As a chef, I begin food preparation as soon as I wake up in the morning. On the way to the kitchen, I count my steps. Down the lobby, straight ahead—left, right, left, right. My feet glide across the floor and into the kitchen. I turn on the lights and some music. I make coffee, fire up the stoves, and boil a pot of water for dashi (soup stock). Then, I take out my knives and whetstones.
The sharpening stones I have in my possession are vital to me. About two-thirds of them were passed down to me from a temple caretaker. Rev. Earl Ikeda, a retired Buddhist priest from New York Buddhist Church, also gave me two special stones from Kyoto—both medium to fine grit—that I treasure. These stones are over fifty years old. I sometimes pause and remind myself of the long history of food being prepared from them, and how lucky I am that they’ve ended up in my hands.
Gratitude—how can I express it?
By doing my best today.
I get my sharpening station ready over the sink and start with my coarsest stone. Hozan Yamamoto’s album Ginkai plays in the background. The music is a blend of shakuhachi (Japanese flute) mixed with modern jazz—my favorite. I set a timer for twenty minutes and splash some water on the stone.
I want my staff to be happy. I want my customers to be happy. So, I cultivate happiness in myself.

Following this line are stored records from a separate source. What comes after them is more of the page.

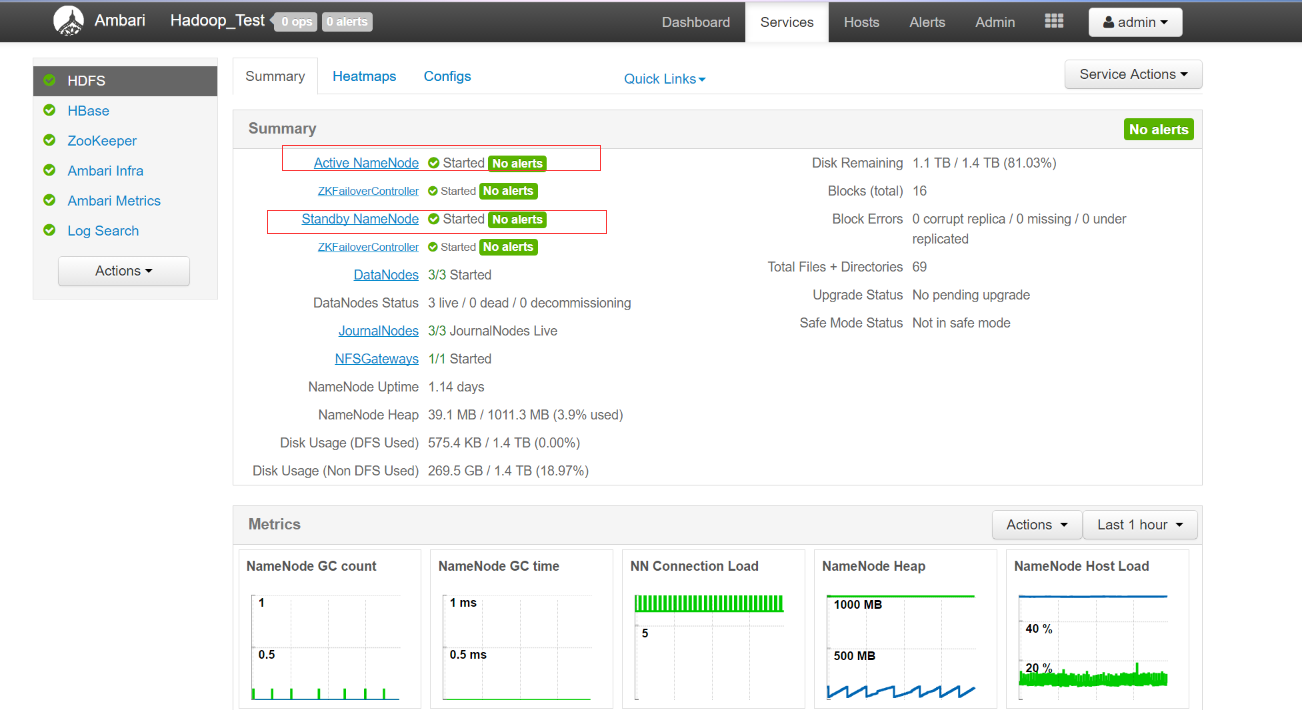This screenshot has width=1302, height=710.
Task: Open the admin user dropdown
Action: coord(1135,22)
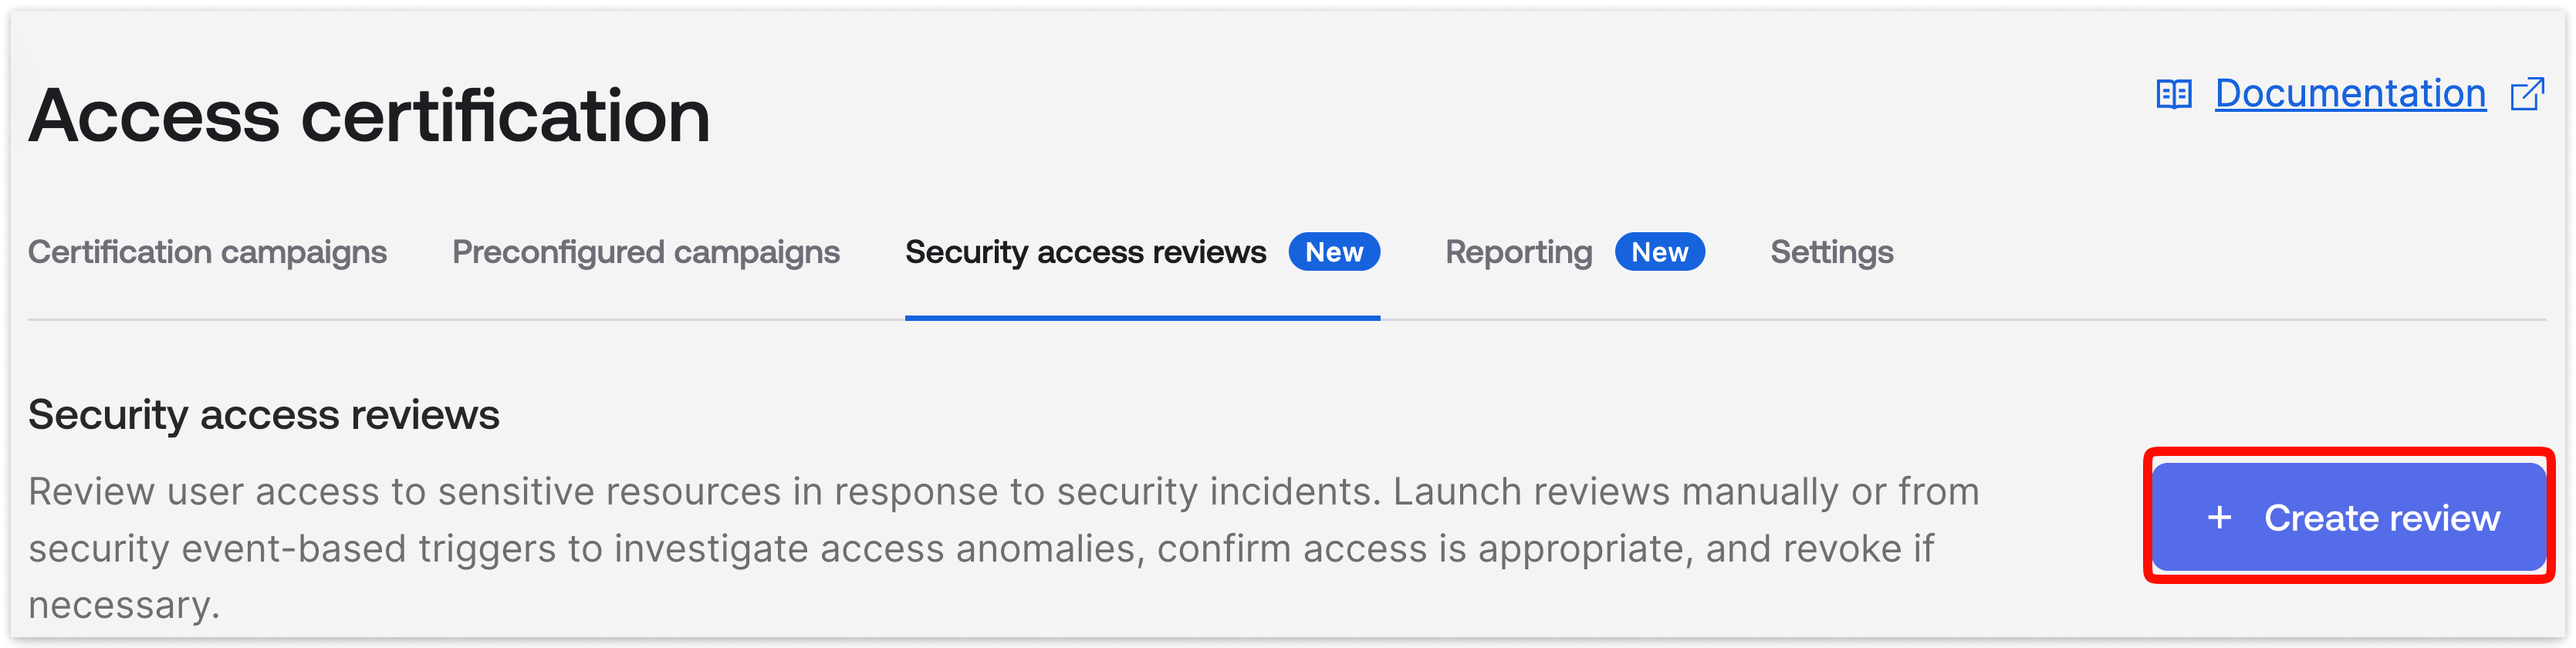Click the plus icon inside Create review

[2219, 518]
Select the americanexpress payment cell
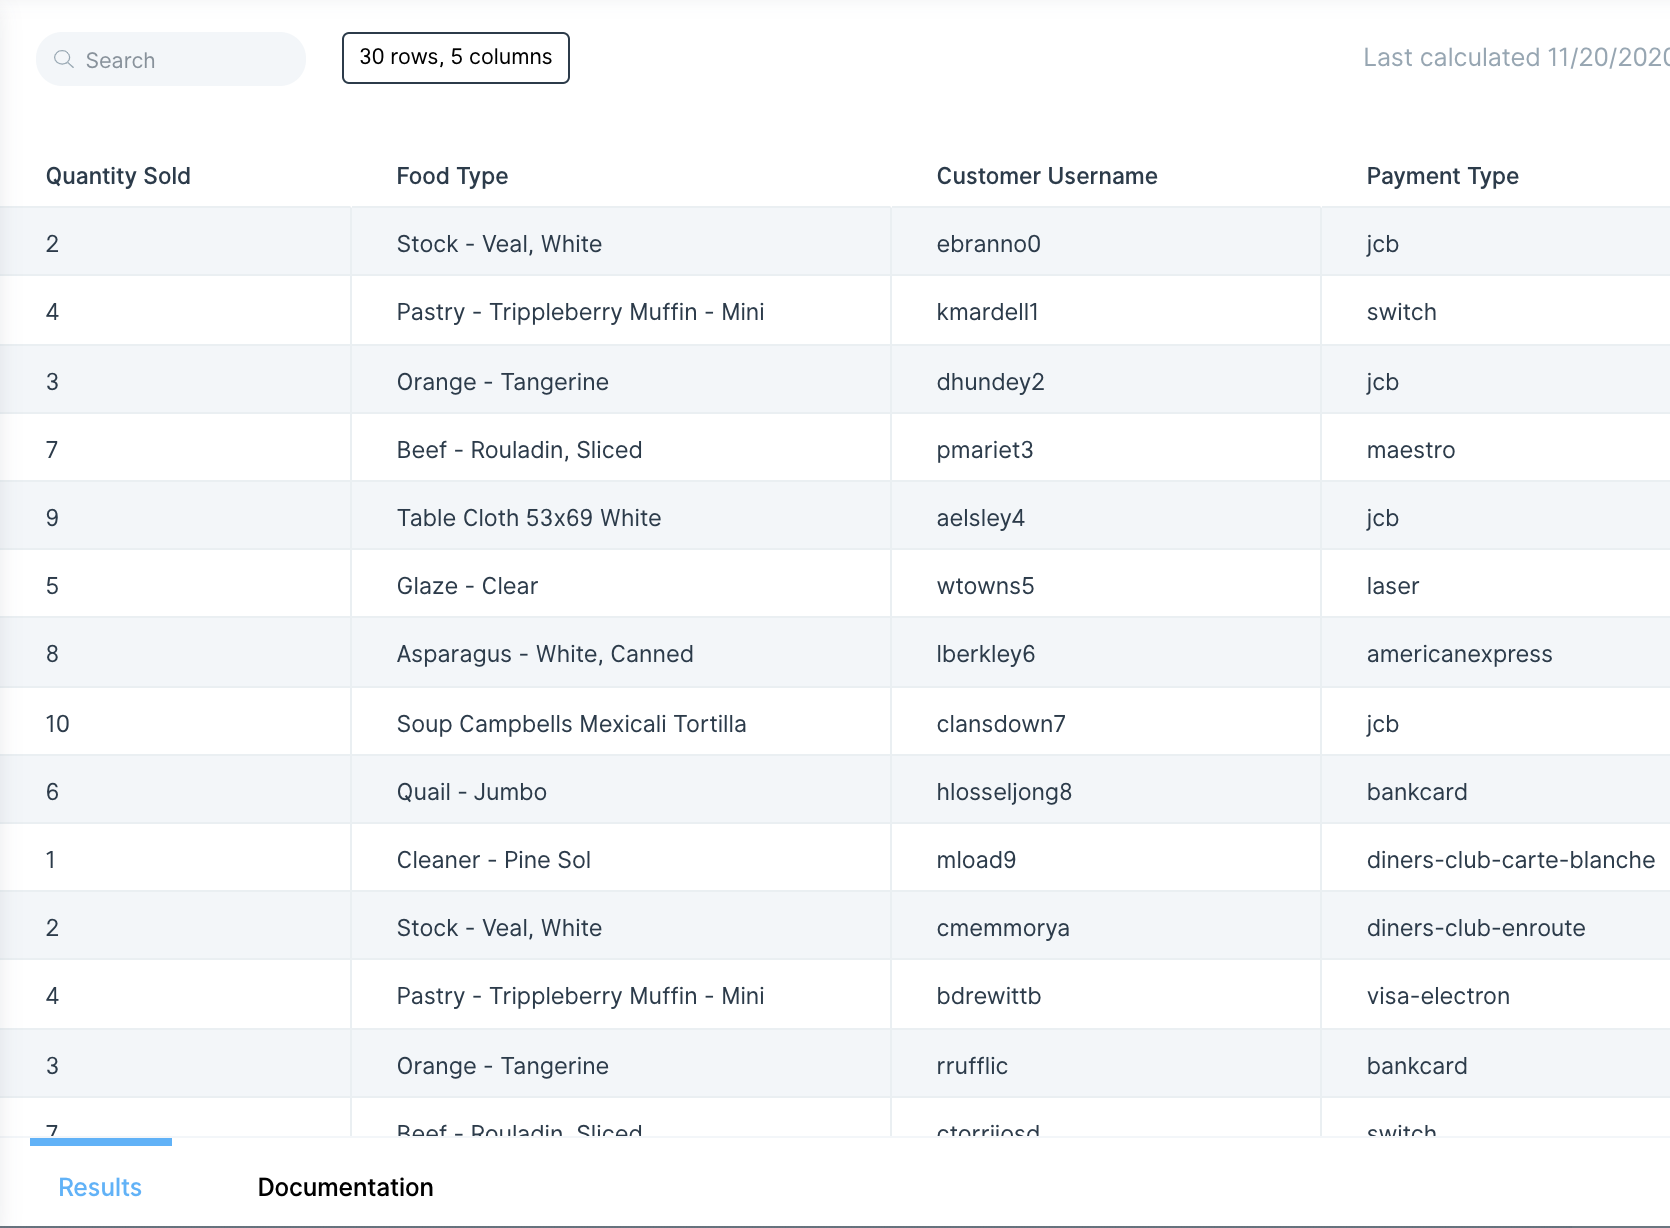The image size is (1670, 1228). coord(1459,654)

I work slowly and methodically. Starting from the tip of the knife, I sharpen the blade back and forth, back and forth, counting in four groups of four at the push of the knife: one, two, three, four…two, two, three, four…three, two, three, four…four, two, three, four…. After this cycle ends, I move my fingers about half an inch down and start over. Staying on course, I repeat the process.
I listen carefully to the scraping of the knife against the stone. These sounds tell me if I need to give more attention to a certain area. I work my way down to the heel of the knife with intention. Somehow my vision always begins to tunnel, and I focus only on the knife, the stone, and my fingers making contact. I have to be careful not to cut myself.
This is a mindfulness practice, a meditation. I stay focused on what I’m doing in the moment. Letting go of any thoughts that come to my mind, I breathe deeply and slowly, but I do not make an audible sound or a sigh, as that would distract my senses. I repeat and repeat and repeat, only stopping to check the edge.
Once I feel the knife has been sharpened evenly with the first stone, I switch to a finer-grit stone and repeat the process. As I continue sharpening, fewer thoughts come into my mind, and things become more automatic. I can hear my music now. I’m immersed in the routine, watching the knife’s transformation from a simple inanimate object, into a tool connecting my heart and mind to my food. The knife and I sharpen together.
The alarm goes off on my phone. I’m ready to work.
I specialize in takoyaki, a ball-shaped Japanese snack. When I started my business in 2015, I was stressed about the responsibilities of being a “professional chef.” I’d long dreamed of becoming a chef of Japanese cuisine, but I had a lot to learn as I’m not Japanese. I’m Filipino. So, I would find sushi articles and books in Japanese and translate them into English. I also had the honor of living at the New York Buddhist Church with Rev. Ikeda, who knew a lot about shojin ryori (Japanese monastic cooking). When he had advice about cooking, I did my best to listen.
Back then, I had a cheap knife that always lost its edge. I would have to resharpen it constantly. I felt disconnected from ingredients and discouraged; my mind would be flooded with negative thoughts about my work. Ikeda Sensei told me that once I had the money, I should go and buy a new knife. So, I made a pilgrimage to Japan and, with the help of some friends, purchased a knife directly from a bladesmith in the small town of Kumamoto City. The art of making knives goes back centuries in Japan.
When I came back to the United States, I felt renewed and inspired to work. My cooking began to transform. Sure, I was putting in long hours slicing, but with a sharp and nimble knife, I was able to move efficiently and joyfully. My mood was better. I often thought of my mother’s calm demeanor when she cooked and how her food made me happy.
I want my staff to be happy. I want my customers to be happy. So, I cultivate happiness in myself. Sometimes, when I’m a little down, I go to the kitchen and sharpen my knife, and it brings me back to the middle path. Then at the end of my shift, I resharpen my knife, polish it, and clean it.
A good knife has enabled me to develop concentration and show respect for the ingredients. Reflecting on causes and conditions, I see that life never has a dull moment.